• WHAT THIS TASK INVOLVES: In the records below, find the line that contains "Task: Select Greater of 0.2% or $20 text". Retype that line and all the lines after it through the end, leaving out the pictures.

[Stored data]
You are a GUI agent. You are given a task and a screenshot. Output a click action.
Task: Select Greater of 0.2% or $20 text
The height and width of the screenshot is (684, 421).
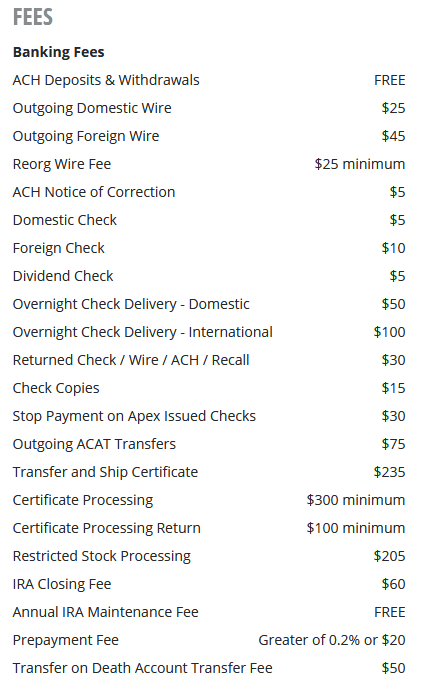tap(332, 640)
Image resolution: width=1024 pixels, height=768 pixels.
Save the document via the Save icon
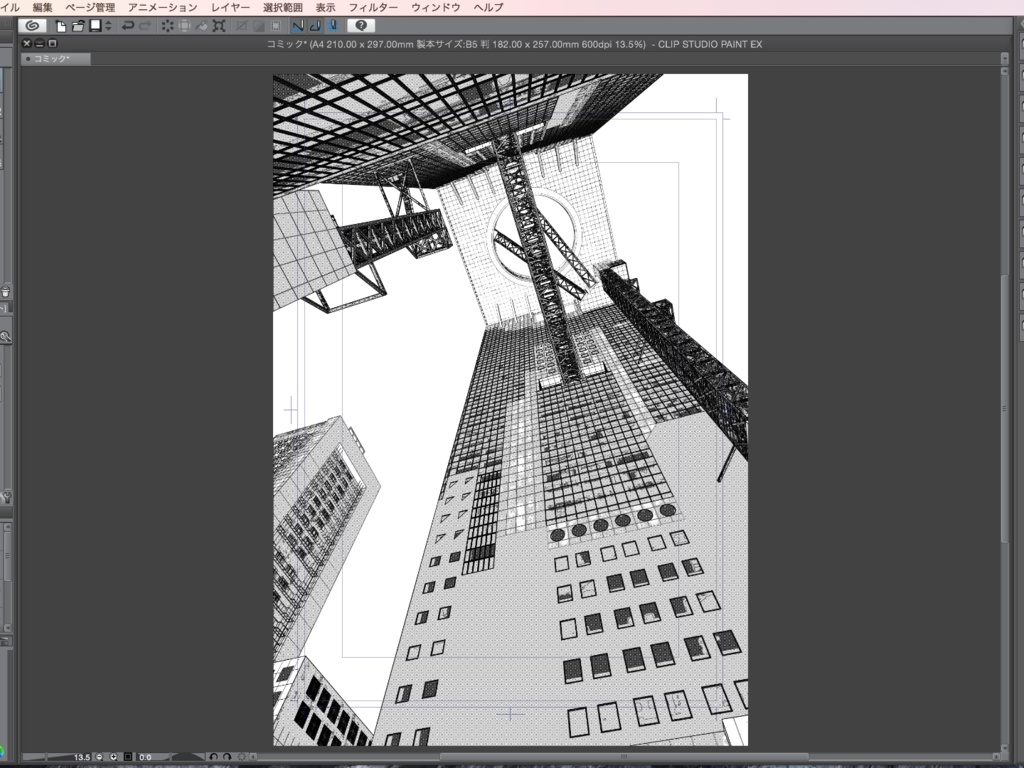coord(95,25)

• WRITTEN SOLUTION:
Task: Select Greater of 0.2% or $20 text
The height and width of the screenshot is (684, 421).
tap(332, 640)
Image resolution: width=1024 pixels, height=768 pixels.
Save the document via the Save icon
coord(95,25)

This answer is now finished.